AFMC Command News

Hill AFB family receives grant to purchase ‘adventurous wheels’

  • Published
  • By Cynthia Griggs
  • 75th Air Base Wing Public Affairs

A new special needs assistance grant offered by the Air Force Aid Society has helped a Hill Air Force Base family become more adventurous.

Master Sgt. Jared Graham, an operations and compliance superintendent with 75th Logistics Readiness Squadron, and his wife Laura, have two 16 year-old sons, Tyson and Landon (Dino), who are both blind and have cerebral palsy. Tyson also has hearing loss and Dino has epilepsy.

“These disabilities do not define them,” Graham said. “They have surpassed doctors’ expectations and live life to the fullest. They never complain about their daily challenges, they overcome them.”

Tyson is more of a homebody and a piano player, but loves to travel, while Dino loves to build things and spending time outdoors swimming and going on nature hikes. The Grahams had already been looking at all-terrain wheelchairs when they received a call from Hill’s Airman and Family Readiness Center informing them about the new special needs grant.

The $3,000 special needs grant is available to assist Exceptional Family Member Program families. The goal of the grant is to make important assistive devices, technology, and services more accessible.

“The grant is an amazing opportunity for our families to request funding for items TRICARE cannot cover,” said Alysse Seligman, EFMP-FS specialist. “We have already helped eight families receive funding. From shoes and insoles, to all-terrain vehicles, to communication devices, this grant helps improve Team Hill’s Exceptional Family Members lives in so many ways.”

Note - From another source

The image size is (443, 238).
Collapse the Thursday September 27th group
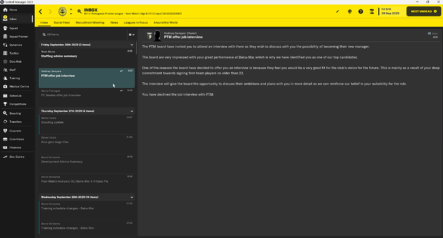point(132,111)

Master Sgt. Graham said applying for the grant was easy and they got approved for the money in a couple days. It actually took longer to have the chairs manufactured than it did to get the money for the grant, he said.

The all-terrain wheelchairs were produced locally in Utah by Extreme Motus and are called the Emma X3. They fold in half and can easily fit in the back of a truck or minivan with the back bench down, so traveling with the chairs is feasible.

“Having these all-terrain wheelchairs has been a game changer,” Graham said. “We have been able to take the boys to places we had dreamed of taking them, such as hiking in the mountains and the trilobite fossil quarry in Delta. We plan to also take them to the ice castles in Midway this winter, a place that is not built for regular wheelchairs.”

Graham has been in the Air Force for 19 years and stationed at Hill for 16 of those years. He said the Air Force and the EFMP program has been a “huge blessing” through the years.

“We have been able to get the resources that we have needed for our boys throughout the years,” said Graham, “We are boldly going where no wheelchair has gone before.”

No federal endorsement of the products mentioned in this article are intended.